- Palmeiras empatou em 1 a 1 com o Remo, mantendo a liderança isolada do Brasileirão com 34 pontos.
- O gol de Bruno Fuchs foi anulado após toque de mão de Flaco López, conforme a leitura defendida pelo Palmeiras.
- Anderson Barros afirmou que o gol seria válido segundo a regra da International Football Association Board e questionou de quem seria a responsabilidade pela decisão.
- O executivo criticou a atuação da arbitragem e do VAR, dizendo que houve erro grave e mencionou a suspensão de Abel Ferreira para defender que o clube sofre com erros repetidos.

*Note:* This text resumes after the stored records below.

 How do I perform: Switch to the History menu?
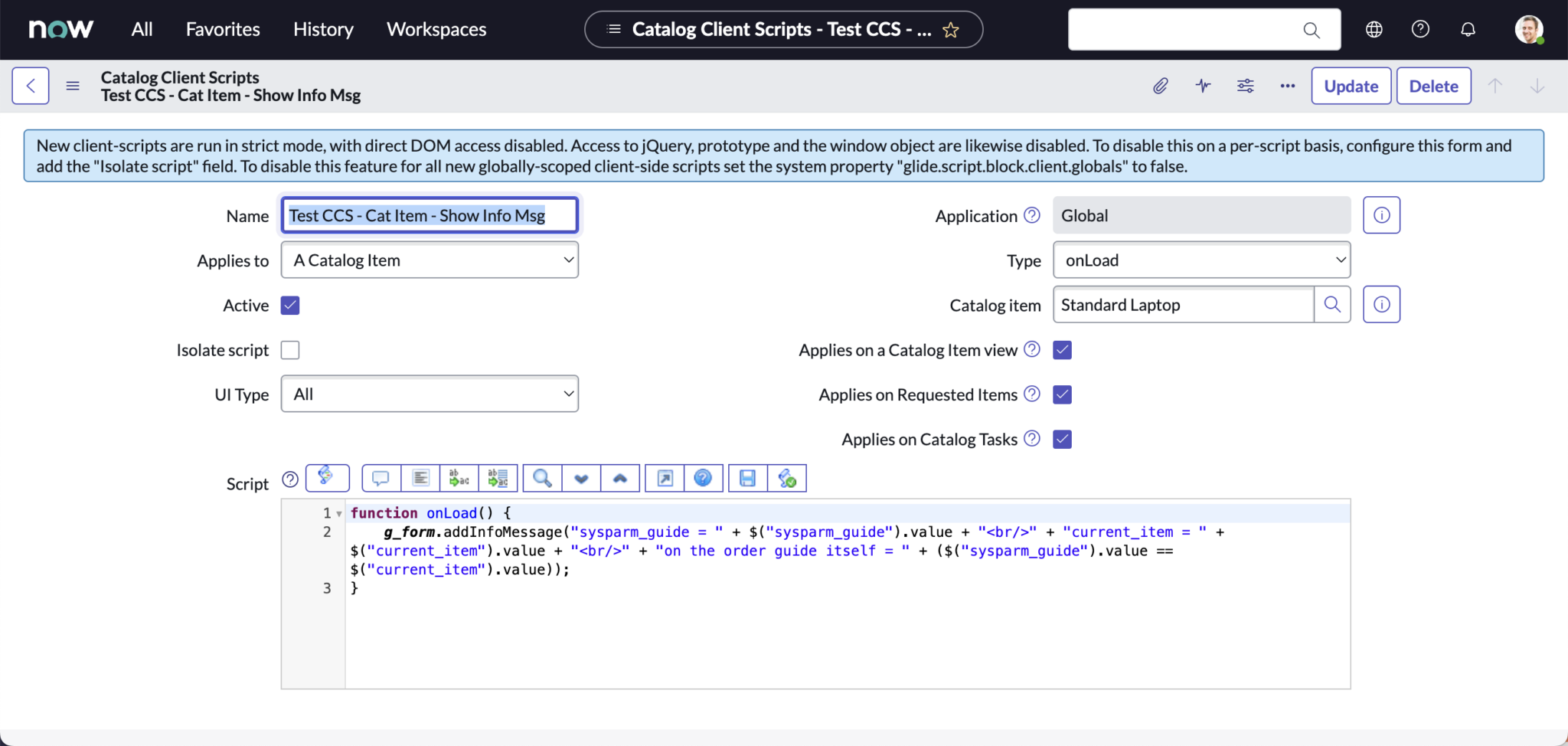323,29
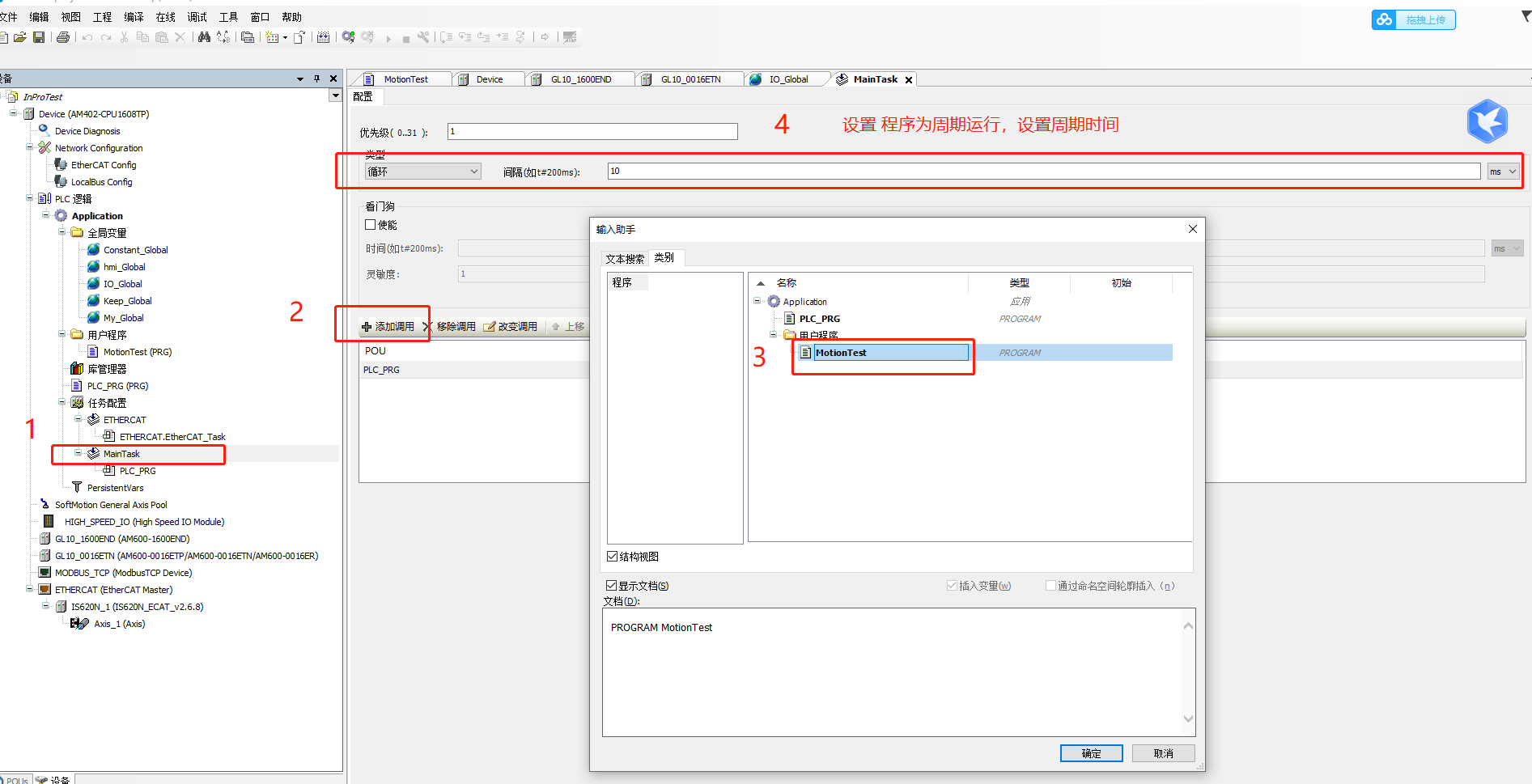Start the application with the Run icon
The height and width of the screenshot is (784, 1532).
pos(388,37)
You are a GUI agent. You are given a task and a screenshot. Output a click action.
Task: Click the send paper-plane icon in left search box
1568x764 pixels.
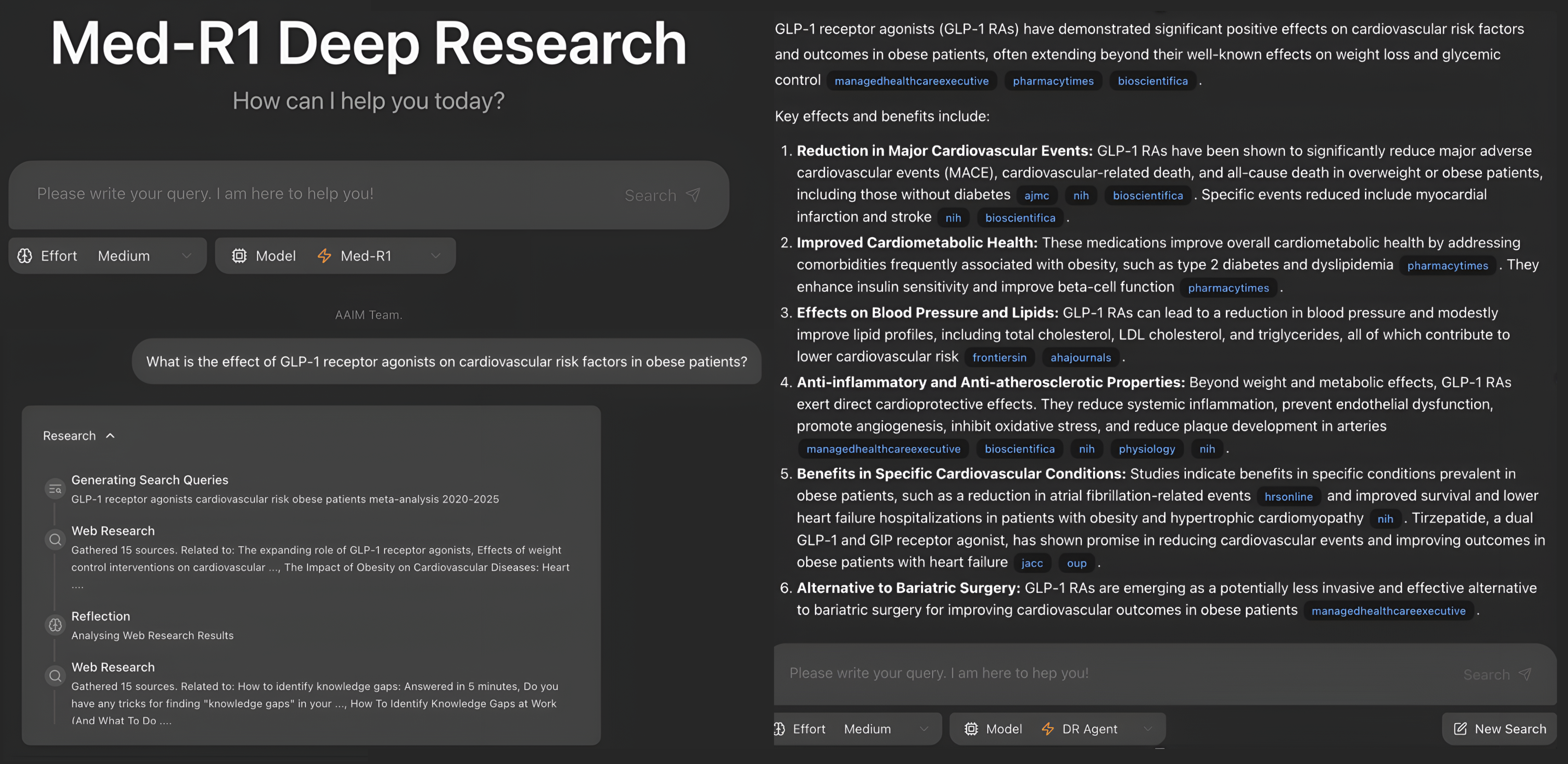[693, 195]
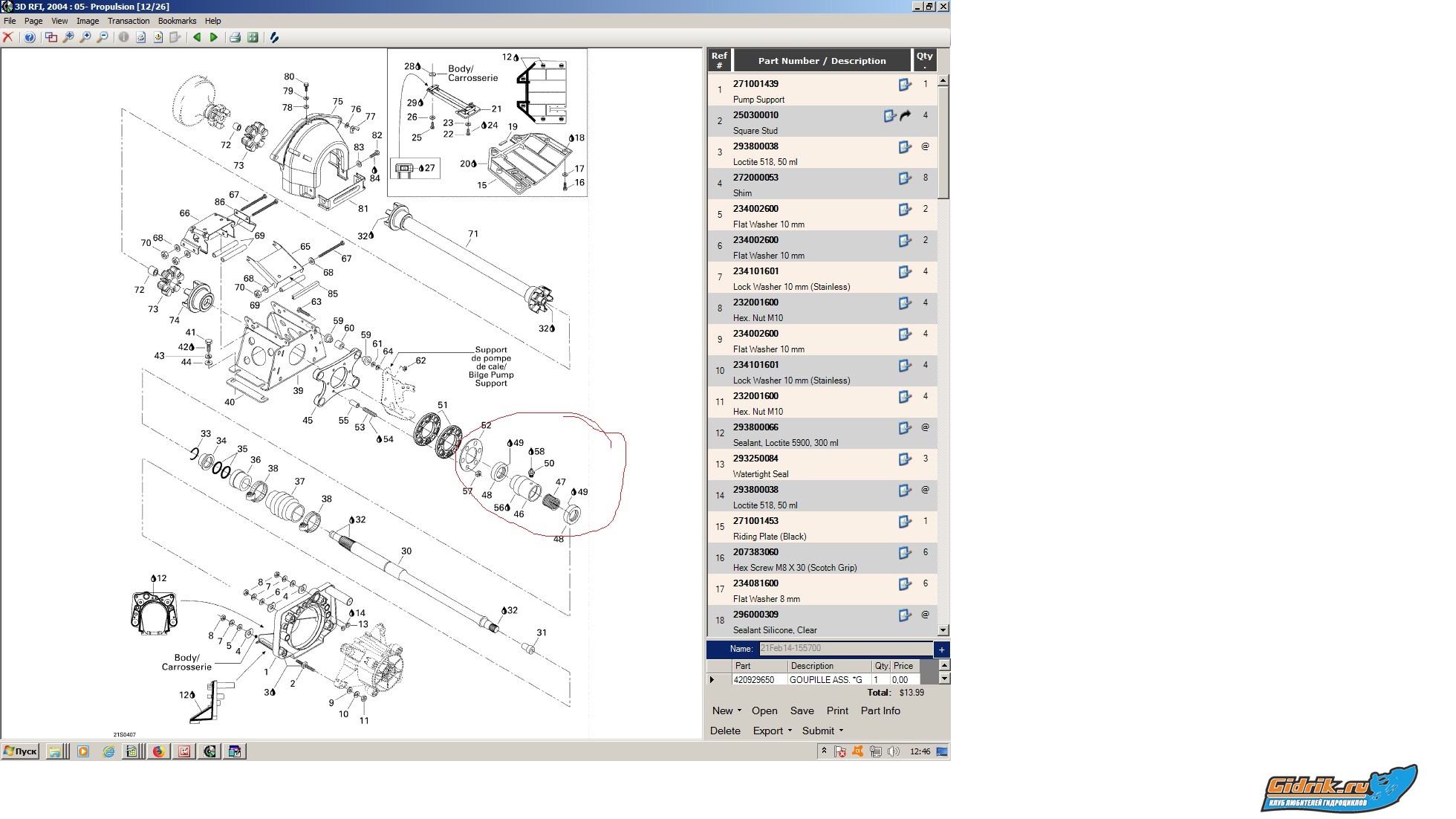Click the printer icon in toolbar

[235, 37]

- O Palmeiras encara o Jacuipense pela Copa do Brasil na quarta-feira, às 21h30, após vencer o jogo de ida por 3 a 0.
O Palmeiras reclamou da arbitragem após o empate por 1 a 1 com o Remo, neste domingo, no Mangueirão. A principal indignação envolve o gol de Bruno Fuchs, anulado nos acréscimos, em lance que envolve toque de mão de Flaco López.
Anderson Barros, executivo de futebol do Palmeiras,leu um texto na coletiva para contestar a decisão do árbitro Rafael Klein. Segundo ele, a bola tocar no braço do atacante não deveria impedir o gol, conforme a regra vigente.
Barros afirmou que o lance configuraria gol legal, com sobra para Fuchs marcar após o toque acidental. Ele questionou de quem seria a responsabilidade pela decisão e citou supostas inconsistências de decisões anteriores.
Repercussões e leitura do jogo
O dirigente também mencionou o contexto de punições envolvendo o clube, citando a suspensão de Abel Ferreira pelo STJD, e afirmou que o Palmeiras não pode ser prejudicado por erros de arbitragem. O tom foi de cobrança por critérios mais consistentes.
O Palmeiras segue líder isolado do Brasileirão com 34 pontos. Na próxima rodada, enfrenta o Jacuipense pela Copa do Brasil, em jogo de volta, após vencer o confronto de ida por 3 a 0.